Written by Yiwei Will Lu and directed by Dejing Eloise Wong, ‘Anti-Gone’ (俺抬杠?!) at the Lime Studio, Greenside, reimagines Greek tragedy within the setting of a rural Northern Chinese village during the 1980s.

Just like many retellings of Antigone, this version has the dead who will not rest, the living who will not stop quarrelling, and spirits who insist on taking part. The play unfolds entirely within the chaos of a funeral, blending humour, family issues, and a daydreaming child emperor. Siblings clash over inheritance, legacy, revolution, and the meaning of dying properly. As the day descends into disorder, ancestral spirits rise, ghosts from ancient history whisper, and even the family cow speaks.

The original Antigone has inspired countless interpretations, often centred on the individual’s right to reject society’s systemic oppression. In Sophocles’s original version, it is the conflict between human law and divine law. In Lu’s retelling, the struggle is with patriarchy, state violence, and the deep-rooted weight of Confucian tradition.

The layering of stories makes the work feel complex, almost overwhelming. A play adapted from a Greek tragedy, framed within another tale set inside a dream, recalls the ancient Chinese parable of The Butterfly Dream, where the dreamer becomes an emperor in sleep. Yet within this excess there remains a consistent drive that keeps the work moving forward. Whether the oppression falls upon women, intellectuals, or those seeking to grieve openly, whether it takes place within the state or within the family, whether forty years ago, centuries past or nowadays, the play explores the ancient system underneath it all. Confucianism, with its strict codes and hierarchies, continues to shape much of East Asian life.
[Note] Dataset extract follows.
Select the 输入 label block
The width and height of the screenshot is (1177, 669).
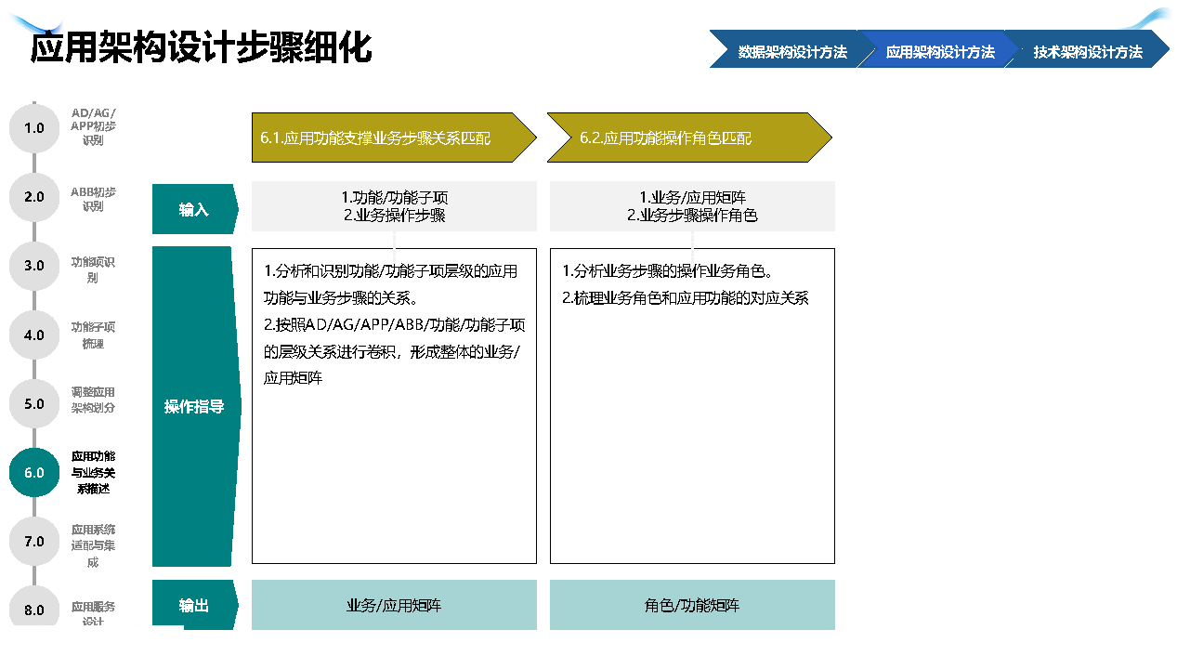[x=194, y=210]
The bilingual title ‘Anti-Gone’ (俺抬杠?!) carries its own richness. It evokes the Greek heroine and her defiance, while in Chinese its sound-alike phrase means ‘arguing’. At the same time, ‘anti gone’ itself suggests a refusal to forget. By weaving these layers together, the title captures the play’s heart: grief that cannot be expressed under an oppressive system, ancestral trauma passed down through generations, and the demand for discourse so that such weight may one day be lifted.